### Document text

Helicopter not always better for stroke patients
The conventional wisdom that helicopters are the best way to transport all stroke patients treated with clot-busting drugs may not be correct, a small study at one medical center suggests.
People suffering a stroke caused by a blood clot - which most strokes are - can be treated with a medication called tissue plasminogen activator (tPA). As long as the drug is given within three hours of the first stroke symptoms, it can break up the blood clot and help limit brain damage from the stroke.
Often, patients are treated with tPA at their local ER, then transferred to a larger medical center for admission. And the standard thinking has been that a helicopter, rather than a ground ambulance, is the better way to do that.
That is true in some cases, according to Dr. Alejandro Rabinstein of the Mayo Clinic in Rochester, Minnesota, one of the researchers on the new study.
But the assumption that helicopters are better for all patients has not actually been put to the test - which, given the expense, is an important gap.
“It’s been presumed that getting to the stroke center from your local center faster (by helicopter) is going to improve outcomes,” Rabinstein told Reuters Health. “But the reality is that no one has examined that.”
So Rabinstein and his colleagues looked at records for 122 stroke patients who’d been transferred to their center from a “spoke” hospital - mostly rural hospitals within a 120-mile radius of the Mayo Clinic.
Of those patients, 94 were transported by helicopter and 28 by ground - usually because a helicopter was requested, but not available.
Overall, the study found, helicopters were faster, taking an average of 54 minutes, versus 69 minutes by ambulance.

######

= Problems to work on =
• a. Which numbers written as digits appear in the article on helicopter transport for stroke patients, and what does each one count or measure?
• b. Could you extend the article on helicopter transport for stroke patients, picking up after its last sentence?

### Extracted data

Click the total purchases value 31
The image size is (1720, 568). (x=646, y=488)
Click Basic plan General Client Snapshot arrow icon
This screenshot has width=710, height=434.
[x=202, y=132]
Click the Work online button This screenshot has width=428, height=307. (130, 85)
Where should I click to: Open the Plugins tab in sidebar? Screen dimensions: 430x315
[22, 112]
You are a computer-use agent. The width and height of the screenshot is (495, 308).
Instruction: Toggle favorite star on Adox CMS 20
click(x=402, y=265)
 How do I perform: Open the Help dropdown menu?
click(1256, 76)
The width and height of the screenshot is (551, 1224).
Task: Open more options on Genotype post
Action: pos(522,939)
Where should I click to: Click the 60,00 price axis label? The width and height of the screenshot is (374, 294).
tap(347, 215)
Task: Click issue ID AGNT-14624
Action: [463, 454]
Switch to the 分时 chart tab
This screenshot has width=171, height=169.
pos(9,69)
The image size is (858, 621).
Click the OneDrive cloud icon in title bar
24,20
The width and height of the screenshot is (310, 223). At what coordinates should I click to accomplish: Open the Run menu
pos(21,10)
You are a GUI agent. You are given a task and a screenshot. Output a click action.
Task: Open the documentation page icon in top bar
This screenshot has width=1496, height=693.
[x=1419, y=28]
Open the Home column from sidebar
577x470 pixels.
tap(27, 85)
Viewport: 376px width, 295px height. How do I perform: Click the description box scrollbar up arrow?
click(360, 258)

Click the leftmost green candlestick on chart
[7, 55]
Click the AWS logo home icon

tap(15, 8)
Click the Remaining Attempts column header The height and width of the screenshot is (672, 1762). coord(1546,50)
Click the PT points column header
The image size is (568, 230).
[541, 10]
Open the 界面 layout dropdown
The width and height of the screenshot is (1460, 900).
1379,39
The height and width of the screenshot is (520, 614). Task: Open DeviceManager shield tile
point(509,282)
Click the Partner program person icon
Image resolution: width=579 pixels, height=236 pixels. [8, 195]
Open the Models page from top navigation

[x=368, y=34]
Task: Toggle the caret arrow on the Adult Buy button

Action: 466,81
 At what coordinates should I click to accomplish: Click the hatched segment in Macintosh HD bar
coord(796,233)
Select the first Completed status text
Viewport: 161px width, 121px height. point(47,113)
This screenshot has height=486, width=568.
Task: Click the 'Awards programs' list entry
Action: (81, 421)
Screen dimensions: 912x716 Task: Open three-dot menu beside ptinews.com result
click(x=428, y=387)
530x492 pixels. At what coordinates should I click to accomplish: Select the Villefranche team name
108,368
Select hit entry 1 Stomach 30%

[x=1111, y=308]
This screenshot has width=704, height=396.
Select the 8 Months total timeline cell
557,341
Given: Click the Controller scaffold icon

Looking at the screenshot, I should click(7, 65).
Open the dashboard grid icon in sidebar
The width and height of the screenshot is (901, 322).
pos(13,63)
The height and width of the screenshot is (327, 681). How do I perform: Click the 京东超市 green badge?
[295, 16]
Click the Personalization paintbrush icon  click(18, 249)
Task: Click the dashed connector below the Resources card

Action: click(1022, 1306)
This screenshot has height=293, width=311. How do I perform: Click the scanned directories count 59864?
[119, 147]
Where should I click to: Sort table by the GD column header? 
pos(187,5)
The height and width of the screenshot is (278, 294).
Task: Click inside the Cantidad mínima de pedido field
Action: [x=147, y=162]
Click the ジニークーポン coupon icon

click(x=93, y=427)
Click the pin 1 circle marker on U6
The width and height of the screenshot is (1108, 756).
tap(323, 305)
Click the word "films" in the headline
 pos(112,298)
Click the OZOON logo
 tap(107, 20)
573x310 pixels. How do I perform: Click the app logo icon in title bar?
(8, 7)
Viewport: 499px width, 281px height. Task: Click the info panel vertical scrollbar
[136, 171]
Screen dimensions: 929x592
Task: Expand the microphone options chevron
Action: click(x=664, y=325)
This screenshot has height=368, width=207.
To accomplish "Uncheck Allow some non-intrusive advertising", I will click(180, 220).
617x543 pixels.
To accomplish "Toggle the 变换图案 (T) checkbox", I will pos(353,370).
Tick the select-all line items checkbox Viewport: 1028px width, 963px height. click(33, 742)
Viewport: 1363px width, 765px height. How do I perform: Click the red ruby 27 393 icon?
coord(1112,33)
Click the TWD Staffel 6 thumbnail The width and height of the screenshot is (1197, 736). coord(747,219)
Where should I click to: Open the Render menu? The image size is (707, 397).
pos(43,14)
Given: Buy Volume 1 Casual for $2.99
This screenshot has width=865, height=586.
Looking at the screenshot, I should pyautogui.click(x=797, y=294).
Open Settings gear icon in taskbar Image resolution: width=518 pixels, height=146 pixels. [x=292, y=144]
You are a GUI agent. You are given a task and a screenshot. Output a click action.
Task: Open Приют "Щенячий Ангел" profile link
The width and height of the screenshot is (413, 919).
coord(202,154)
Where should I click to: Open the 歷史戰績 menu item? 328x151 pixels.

######

= Answers for the exercise =
• a.
- 122: the stroke patients whose records were examined
- 120: the radius in miles within which most of the sending hospitals lie
- 94: the patients transported by helicopter
- 28: the patients transported by ground
- 54: the average helicopter transfer time in minutes
- 69: the average ambulance transfer time in minutes

• b.
But there was no difference in patient complications, like bleeding from the tPA treatment, en route to the stroke center. And there were no clear differences in how patients fared longer-term - including their length of stay in the hospital, and their risk of dying within 30 days.
One-quarter of patients transported by ambulance died, compared with 17 percent of helicopter-transported patients - a statistically insignificant difference.
Still, Rabinstein said, there are some tPA-treated patients who should be transferred by helicopter - namely, those who need an additional, “endovascular rescue therapy” to treat the clot (if the tPA doesn’t work, for instance).
For those patients, “minutes can be important,” Rabinstein said.
“I wouldn’t want this to be interpreted as saying that stroke patients shouldn’t get an air ambulance,” Rabinstein said.
But, he added, the majority of tPA patients would either not need or not be candidates for those additional treatments. “For them, the only justification (for helicopter transport) would be to reduce complications, which we didn’t find,” Rabinstein said.
Of course, this study looked only at a small number of patients transported to one medical center. Rabinstein said he does not know if the findings would hold true for other stroke centers and their smaller “spoke” hospitals.
“I can only say that it applies to our experience,” he said.
Hopefully, Rabinstein said, the results will prompt other medical centers to examine their own patient outcomes.